- **GIVEN TEXT**

◆ ◆ ◆ ◆ ◆

Well, it’s hard to pinpoint exactly, but I certainly grew up in a family that valued, uh, being productive, uh, creating good habits, continual improvement. I grew up in a Mormon home in California. And so think Steve Covey, think Marriott’s, think Mitt Romney, think clay Christianson all Mormons of and there’s probably not an accident. You know, that Stephen Covey and Clay Christianson were Mormons. And then I, with that background, I’m not practicing now, but certainly grew up in that culture. And so there certainly were things around goal-setting and, and of course the religion has these behavioral restrictions, but also these behaviors that you do, you fast once a month, uh, teenagers go to early morning church every morning and so on. And so I think I was just tapped into that. Um, but fast forward to college, I got very interested in language and the power of language to influence and persuade. I started a newspaper along with my friends as an undergraduate, grew the circulation of 25,000 people, just a newspaper where nobody got paid, except for the ad reps, saw the power and the importance of being able to talk about issues. And we weren’t really an activist publication, but sorta, and then got interested in rhetoric, Aristotle, and so on. And then I put kind of two and two together. It’s like, Oh my gosh, this kind of thing is going to come to computers someday. And that’s what I did my doctorate. And I was exploring how computers might someday be used to influence attitudes and behaviors. Fast forward started a research lab at Stanford on that then shifted gears in about 2009 or 10 away from looking at technology and persuasion just toward human behavior and especially health behavior and health habits. So that’s, I guess in some ways that would be the trajectory with really the background and I’ll, I guess I’ll emphasize the Mormon upbringing. There really is a very strong sense in that culture that you’re here on this planet to serve others and help others. And also where much is given much is expected. And I don’t think that’s unique to Mormonism, but certainly I grew up with that sense of service service projects. It’s the most important thing you can do is serve others. And then you are expected to share and give the things that were given you, whether it’s through education or opportunities or just natural gifts.

◆ ◆ ◆ ◆ ◆

- **LISTED ENTRIES**
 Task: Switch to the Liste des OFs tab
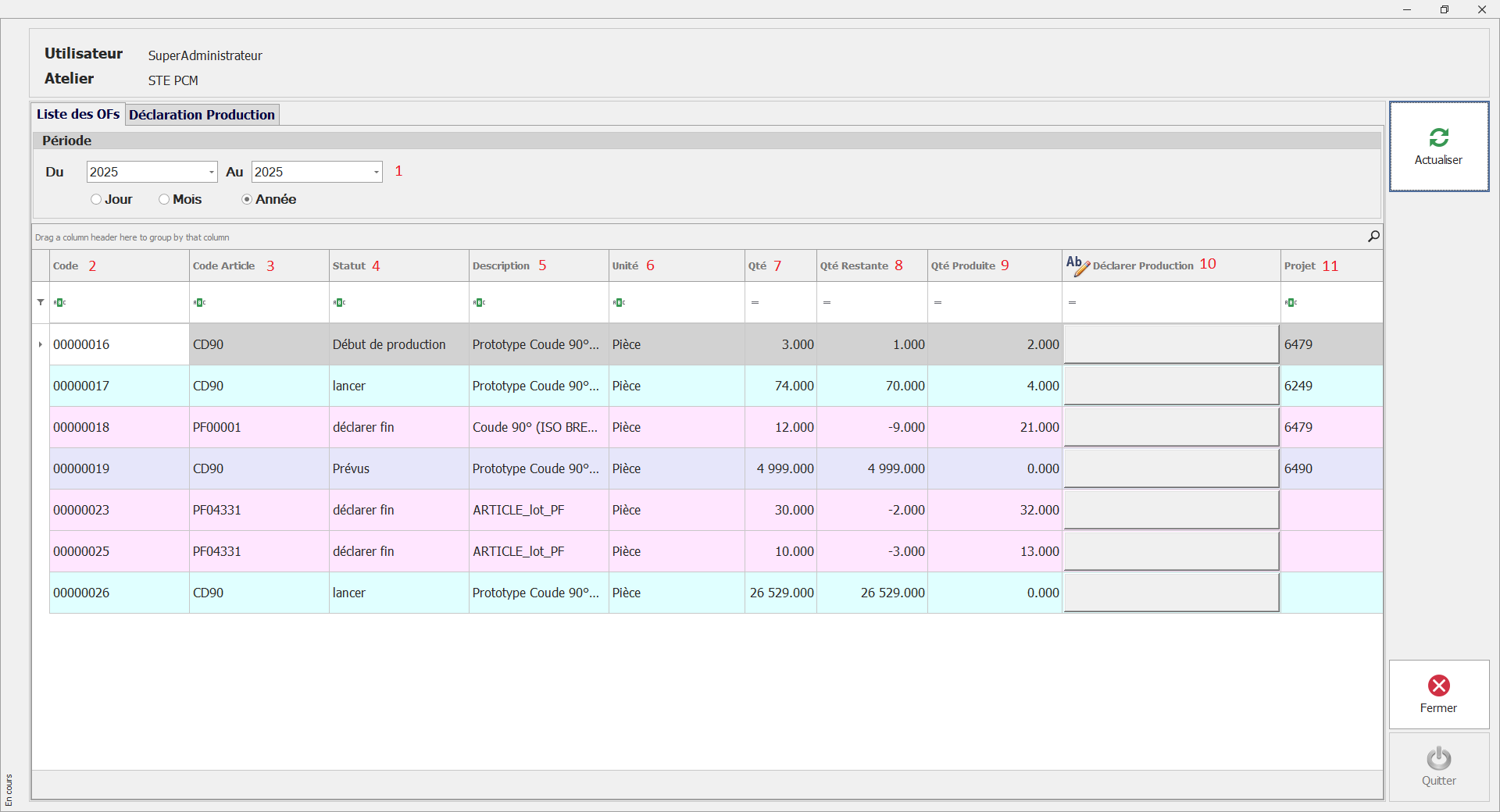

◆ ◆ ◆ ◆ ◆

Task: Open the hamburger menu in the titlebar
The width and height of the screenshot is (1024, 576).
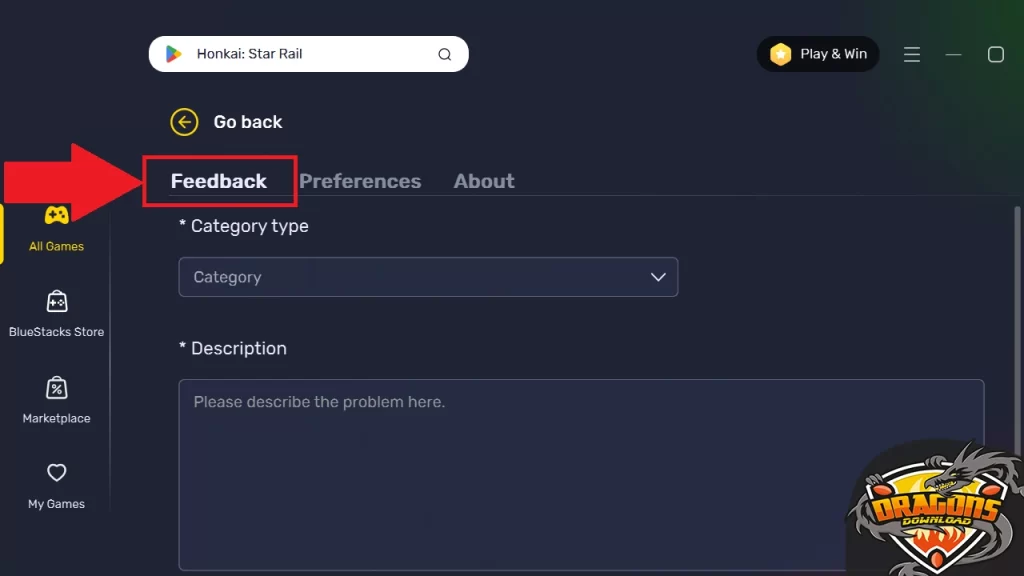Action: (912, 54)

◆ ◆ ◆ ◆ ◆

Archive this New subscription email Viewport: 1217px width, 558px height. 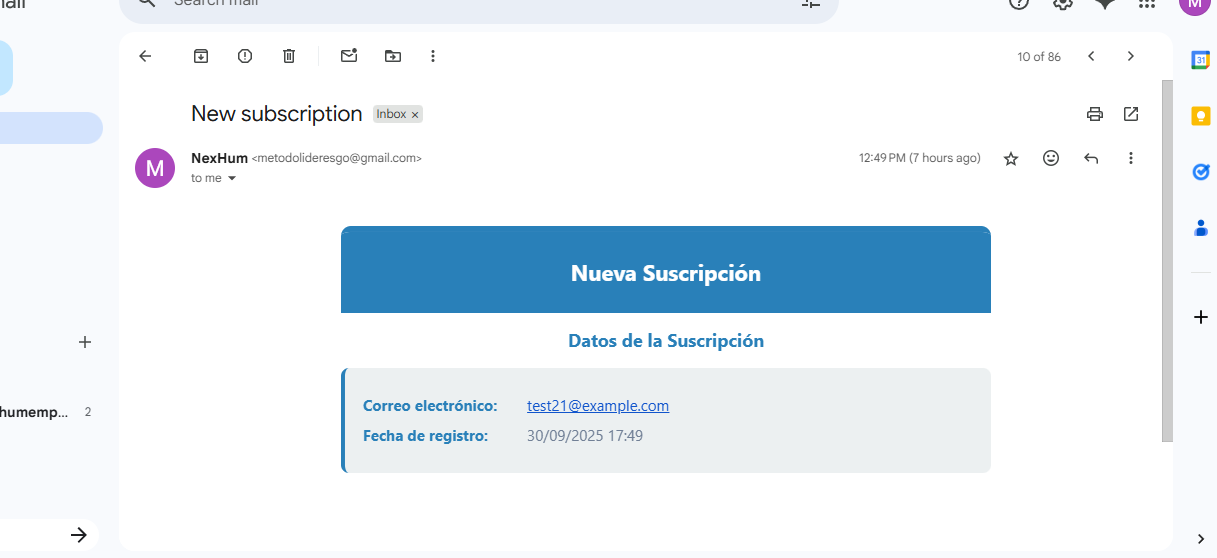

◆ ◆ ◆ ◆ ◆

- **EXERCISE AIM**
Pick up the interview answer about a Mormon upbringing and research on persuasion and habits right after its last sentence, and carry it forward.

- **OUTPUT FOR THIS EXERCISE**
Dr. Cooper

Love that. Love that. Um, okay. So you note in your book, tiny habits, great book that change, and this is going to surprise people change doesn’t have to be, shouldn’t be hard. I mean, I, I read that and I went, Oh, now wait a minute, doc, that, that seems to run contrary to everything we hear everything we, we, you know, new year’s resolutions coming up, et cetera. Tell us more. What do you mean? It doesn’t have to be hard. It shouldn’t be hard.

Dr. BJ Fogg

Yeah. You know, and, and what I want to do very early in the book and early here talking to you is establish the fact that there are ways to change that can be easy. They can be fun. It can be delightful. It doesn’t have to be hard. It doesn’t have to be drudgery. You don’t even have to tap into willpower in order to change. And that flies in the face of so much, your eyes in the face of there is an academic paper and I won’t name names, but you could, people could probably find that the first sentence is behavior change is hard, period. That’s sometimes true, but not entirely true. We change our behavior all the time in that’s not hard. So certain types of behavior change are hard. Yes. But there are types of change and ways to change that are not hard. And that’s part of what I want to establish early in the book. And it’s like, welcome, you’ve found what I think is the best method for creating habits. And it’s not about willpower. It’s not about, uh, unpleasant things. It’s about doing, helping yourself do what you want to do and wiring in the habits by feeling successful. In other words, positive emotion, rather than guilt or shame or feelings of being, you know, not, not, uh, achieving effectively.

Dr. Cooper

Now you started off talking about your upbringing and some of the things with that, maybe not in your household or your church specifically, but oftentimes there is guilt. There is shame tied to those expectations. Do you want to walk us down that path at all? Or chase that rabbit trail?

Dr. BJ Fogg

Um, well let me just share one example. I was probably about 11 or 12 and I remember my dad coming in and saying, okay, well, what are your goals for this year? And what are your, what’s your five-year plan?

Dr. Cooper

Wait my son is laughing now because I probably did that with him, if not our daughters.

Dr. BJ Fogg

And, and, and, you know, this would be kind of normal in our home or, you know, and my dad’s awesome. I talked to him this morning. He’s a huge fan of my work, but, you know, we had like regular meetings, individual meetings with my dad and you’d set goals, I guess I just had it up to here with that kind of stuff. And I said, dad, this year I have one goal, just one goal. And it’s not to have any goals.

Dr. Cooper

I’m hearing my three kids all saying that right now. So you’re 11 at the time. That’s so funny.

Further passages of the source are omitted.